→ **Records from a collection**:
|---|
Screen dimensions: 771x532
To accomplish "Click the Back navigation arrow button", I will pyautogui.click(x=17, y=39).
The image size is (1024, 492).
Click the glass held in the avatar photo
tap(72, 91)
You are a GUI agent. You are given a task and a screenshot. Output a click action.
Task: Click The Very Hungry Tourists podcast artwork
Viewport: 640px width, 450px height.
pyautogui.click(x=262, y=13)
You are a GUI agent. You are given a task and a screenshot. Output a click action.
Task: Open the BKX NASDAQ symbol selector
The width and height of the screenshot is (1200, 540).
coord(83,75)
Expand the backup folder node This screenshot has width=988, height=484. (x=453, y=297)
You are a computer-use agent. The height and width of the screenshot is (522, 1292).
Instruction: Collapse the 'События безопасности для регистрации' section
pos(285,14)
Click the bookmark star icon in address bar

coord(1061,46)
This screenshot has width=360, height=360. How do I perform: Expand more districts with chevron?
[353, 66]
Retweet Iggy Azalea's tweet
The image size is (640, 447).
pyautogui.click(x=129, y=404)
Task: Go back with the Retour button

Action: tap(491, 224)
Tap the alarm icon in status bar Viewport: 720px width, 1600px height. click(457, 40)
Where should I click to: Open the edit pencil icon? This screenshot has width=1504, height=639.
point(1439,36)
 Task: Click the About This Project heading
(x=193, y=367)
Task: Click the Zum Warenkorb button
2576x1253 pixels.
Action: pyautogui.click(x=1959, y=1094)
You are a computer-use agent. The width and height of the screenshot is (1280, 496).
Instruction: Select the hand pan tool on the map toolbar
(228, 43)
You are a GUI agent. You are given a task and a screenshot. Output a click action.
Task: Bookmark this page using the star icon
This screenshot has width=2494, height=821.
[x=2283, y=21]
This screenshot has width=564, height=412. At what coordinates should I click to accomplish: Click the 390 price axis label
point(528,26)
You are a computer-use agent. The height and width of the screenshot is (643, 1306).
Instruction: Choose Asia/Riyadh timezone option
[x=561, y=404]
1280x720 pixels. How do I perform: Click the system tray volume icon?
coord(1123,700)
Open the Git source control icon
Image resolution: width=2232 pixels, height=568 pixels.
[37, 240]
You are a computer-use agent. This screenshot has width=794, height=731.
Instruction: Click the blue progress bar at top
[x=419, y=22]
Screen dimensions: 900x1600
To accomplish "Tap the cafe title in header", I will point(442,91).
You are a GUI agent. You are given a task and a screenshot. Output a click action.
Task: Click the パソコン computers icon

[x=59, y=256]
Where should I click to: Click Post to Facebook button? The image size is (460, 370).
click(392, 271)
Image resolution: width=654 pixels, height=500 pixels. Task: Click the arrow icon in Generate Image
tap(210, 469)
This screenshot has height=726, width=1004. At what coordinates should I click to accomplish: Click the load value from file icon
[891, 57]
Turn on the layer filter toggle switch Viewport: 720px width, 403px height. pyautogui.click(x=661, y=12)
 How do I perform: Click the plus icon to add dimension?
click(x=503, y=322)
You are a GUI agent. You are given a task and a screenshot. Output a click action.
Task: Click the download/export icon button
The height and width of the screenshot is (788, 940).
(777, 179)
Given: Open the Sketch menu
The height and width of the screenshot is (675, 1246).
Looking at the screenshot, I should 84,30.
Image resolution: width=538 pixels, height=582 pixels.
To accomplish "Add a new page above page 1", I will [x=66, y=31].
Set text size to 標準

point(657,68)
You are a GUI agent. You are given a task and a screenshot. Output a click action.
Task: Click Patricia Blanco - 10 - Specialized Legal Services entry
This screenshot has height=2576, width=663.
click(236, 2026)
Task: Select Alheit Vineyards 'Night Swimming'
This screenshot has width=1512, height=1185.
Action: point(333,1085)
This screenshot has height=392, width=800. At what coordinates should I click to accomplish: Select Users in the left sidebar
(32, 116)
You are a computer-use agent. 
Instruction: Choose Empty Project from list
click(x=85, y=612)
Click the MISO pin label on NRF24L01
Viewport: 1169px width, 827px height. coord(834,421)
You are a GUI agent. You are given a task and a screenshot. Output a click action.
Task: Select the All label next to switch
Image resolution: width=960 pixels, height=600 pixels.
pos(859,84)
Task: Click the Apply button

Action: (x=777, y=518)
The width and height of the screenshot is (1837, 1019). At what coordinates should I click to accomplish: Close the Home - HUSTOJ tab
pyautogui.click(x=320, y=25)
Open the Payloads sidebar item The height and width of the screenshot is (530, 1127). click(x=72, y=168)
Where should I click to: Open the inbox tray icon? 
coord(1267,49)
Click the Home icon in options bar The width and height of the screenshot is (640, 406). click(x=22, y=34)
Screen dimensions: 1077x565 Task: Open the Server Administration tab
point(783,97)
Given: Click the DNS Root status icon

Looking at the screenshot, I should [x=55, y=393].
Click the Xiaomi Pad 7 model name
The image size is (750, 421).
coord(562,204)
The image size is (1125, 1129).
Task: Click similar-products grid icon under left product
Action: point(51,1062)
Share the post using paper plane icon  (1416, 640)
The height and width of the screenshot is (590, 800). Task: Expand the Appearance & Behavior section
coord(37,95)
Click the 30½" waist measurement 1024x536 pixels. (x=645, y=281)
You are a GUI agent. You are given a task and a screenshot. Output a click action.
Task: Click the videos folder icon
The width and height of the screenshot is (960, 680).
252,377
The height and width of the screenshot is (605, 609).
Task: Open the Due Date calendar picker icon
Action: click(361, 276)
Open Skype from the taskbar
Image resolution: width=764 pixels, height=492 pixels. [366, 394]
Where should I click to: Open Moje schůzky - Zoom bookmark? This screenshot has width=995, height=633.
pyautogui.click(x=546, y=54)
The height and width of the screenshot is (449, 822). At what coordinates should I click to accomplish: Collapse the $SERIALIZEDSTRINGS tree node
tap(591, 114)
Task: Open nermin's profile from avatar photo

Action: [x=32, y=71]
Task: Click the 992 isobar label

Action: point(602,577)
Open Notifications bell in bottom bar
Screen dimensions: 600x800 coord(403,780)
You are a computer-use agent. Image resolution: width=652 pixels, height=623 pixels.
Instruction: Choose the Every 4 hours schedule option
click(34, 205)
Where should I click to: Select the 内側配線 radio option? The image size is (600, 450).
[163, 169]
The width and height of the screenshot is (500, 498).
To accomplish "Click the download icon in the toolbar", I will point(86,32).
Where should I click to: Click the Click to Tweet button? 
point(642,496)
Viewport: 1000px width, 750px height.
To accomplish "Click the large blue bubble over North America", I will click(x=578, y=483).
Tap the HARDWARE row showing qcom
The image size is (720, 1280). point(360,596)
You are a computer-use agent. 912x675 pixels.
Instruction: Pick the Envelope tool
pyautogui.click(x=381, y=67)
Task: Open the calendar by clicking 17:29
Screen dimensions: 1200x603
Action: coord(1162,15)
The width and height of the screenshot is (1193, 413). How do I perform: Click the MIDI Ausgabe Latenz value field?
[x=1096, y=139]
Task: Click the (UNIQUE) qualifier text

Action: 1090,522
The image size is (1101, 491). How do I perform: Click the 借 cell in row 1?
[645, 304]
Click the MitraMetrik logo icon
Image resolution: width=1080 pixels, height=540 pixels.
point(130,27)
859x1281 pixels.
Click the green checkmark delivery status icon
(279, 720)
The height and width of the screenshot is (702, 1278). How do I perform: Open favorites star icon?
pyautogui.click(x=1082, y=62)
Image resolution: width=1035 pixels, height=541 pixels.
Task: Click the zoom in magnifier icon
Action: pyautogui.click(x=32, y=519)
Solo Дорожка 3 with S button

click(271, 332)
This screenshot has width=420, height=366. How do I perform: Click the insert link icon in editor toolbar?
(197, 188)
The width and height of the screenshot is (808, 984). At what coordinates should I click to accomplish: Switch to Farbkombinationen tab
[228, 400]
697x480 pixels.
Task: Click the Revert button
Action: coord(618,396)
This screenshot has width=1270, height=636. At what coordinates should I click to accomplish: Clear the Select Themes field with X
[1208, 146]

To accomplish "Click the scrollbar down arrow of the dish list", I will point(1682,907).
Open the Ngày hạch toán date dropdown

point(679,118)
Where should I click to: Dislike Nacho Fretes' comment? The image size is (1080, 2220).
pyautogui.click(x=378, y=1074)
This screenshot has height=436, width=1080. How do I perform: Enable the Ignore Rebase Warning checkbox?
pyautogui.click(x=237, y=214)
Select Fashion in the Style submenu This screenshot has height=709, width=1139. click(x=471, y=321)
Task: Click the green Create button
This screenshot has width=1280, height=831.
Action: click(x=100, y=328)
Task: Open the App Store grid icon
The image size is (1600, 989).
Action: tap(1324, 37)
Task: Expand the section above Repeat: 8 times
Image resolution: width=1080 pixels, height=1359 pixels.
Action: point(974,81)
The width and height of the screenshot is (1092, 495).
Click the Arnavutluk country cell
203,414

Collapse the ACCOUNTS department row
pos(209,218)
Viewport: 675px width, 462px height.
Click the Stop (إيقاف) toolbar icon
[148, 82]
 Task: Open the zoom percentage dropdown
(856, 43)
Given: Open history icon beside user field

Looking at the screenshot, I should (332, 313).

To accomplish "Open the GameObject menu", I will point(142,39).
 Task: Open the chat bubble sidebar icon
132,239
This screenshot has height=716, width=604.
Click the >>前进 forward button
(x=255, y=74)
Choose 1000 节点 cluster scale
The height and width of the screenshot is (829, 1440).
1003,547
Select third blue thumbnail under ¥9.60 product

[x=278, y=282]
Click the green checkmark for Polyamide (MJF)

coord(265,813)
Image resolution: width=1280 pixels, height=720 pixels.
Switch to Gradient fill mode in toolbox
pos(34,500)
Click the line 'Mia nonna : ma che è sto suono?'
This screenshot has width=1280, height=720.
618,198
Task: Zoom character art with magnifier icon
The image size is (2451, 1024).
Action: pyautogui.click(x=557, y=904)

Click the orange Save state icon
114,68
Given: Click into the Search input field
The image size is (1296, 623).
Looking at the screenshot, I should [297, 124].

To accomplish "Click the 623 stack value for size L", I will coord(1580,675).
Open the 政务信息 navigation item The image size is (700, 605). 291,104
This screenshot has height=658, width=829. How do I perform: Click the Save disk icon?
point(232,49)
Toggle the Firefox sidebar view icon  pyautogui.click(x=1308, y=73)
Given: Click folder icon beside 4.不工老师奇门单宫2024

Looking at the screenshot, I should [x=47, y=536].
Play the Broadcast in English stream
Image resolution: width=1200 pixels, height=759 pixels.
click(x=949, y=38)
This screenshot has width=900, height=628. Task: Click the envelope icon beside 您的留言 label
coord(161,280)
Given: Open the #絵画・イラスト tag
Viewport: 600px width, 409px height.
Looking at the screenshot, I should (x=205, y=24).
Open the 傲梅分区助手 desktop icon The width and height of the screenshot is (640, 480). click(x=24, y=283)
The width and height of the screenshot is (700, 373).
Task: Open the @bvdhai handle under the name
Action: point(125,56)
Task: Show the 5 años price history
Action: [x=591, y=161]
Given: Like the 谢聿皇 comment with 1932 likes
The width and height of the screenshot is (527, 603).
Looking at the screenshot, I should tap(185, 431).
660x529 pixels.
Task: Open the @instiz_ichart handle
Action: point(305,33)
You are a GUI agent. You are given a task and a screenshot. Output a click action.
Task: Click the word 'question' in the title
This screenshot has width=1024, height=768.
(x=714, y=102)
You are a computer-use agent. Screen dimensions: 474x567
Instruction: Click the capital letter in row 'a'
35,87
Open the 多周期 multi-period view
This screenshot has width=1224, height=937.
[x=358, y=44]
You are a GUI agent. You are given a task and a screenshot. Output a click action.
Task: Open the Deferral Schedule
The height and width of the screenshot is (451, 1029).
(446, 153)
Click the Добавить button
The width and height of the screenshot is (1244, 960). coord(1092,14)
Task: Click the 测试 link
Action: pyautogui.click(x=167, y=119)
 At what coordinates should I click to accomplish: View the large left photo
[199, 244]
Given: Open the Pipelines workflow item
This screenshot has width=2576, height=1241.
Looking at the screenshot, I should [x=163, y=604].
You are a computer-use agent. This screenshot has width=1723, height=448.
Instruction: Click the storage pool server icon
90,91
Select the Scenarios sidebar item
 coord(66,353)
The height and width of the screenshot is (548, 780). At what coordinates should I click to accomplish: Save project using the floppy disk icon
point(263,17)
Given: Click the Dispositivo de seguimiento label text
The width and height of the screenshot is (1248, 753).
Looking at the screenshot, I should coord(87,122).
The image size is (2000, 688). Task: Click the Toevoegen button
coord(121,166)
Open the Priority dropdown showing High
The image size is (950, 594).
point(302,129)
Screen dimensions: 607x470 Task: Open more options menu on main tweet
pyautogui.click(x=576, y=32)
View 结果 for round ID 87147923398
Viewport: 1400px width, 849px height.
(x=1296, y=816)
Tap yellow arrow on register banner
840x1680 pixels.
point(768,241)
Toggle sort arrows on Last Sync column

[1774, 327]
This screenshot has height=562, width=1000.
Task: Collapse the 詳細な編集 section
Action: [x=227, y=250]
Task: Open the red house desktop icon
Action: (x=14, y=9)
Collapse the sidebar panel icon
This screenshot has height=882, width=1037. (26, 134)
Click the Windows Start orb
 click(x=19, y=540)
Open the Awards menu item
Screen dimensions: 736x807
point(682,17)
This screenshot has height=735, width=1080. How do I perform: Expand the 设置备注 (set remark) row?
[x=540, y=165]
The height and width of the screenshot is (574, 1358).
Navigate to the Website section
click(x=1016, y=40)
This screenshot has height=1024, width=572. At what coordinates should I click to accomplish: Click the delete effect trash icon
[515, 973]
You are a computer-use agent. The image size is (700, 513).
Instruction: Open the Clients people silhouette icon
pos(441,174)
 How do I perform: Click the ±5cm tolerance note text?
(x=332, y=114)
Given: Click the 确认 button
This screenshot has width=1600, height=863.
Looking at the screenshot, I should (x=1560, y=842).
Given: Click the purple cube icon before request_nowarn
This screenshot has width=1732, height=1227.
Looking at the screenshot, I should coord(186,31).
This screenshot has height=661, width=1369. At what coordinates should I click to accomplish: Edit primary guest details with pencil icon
|---|
→ **What you should do**:
For each line of the entries that contains the word "navigation", make a copy.

→ **Answer box**:
To accomplish "Click the Back navigation arrow button", I will pyautogui.click(x=17, y=39).
Open the 政务信息 navigation item The image size is (700, 605). 291,104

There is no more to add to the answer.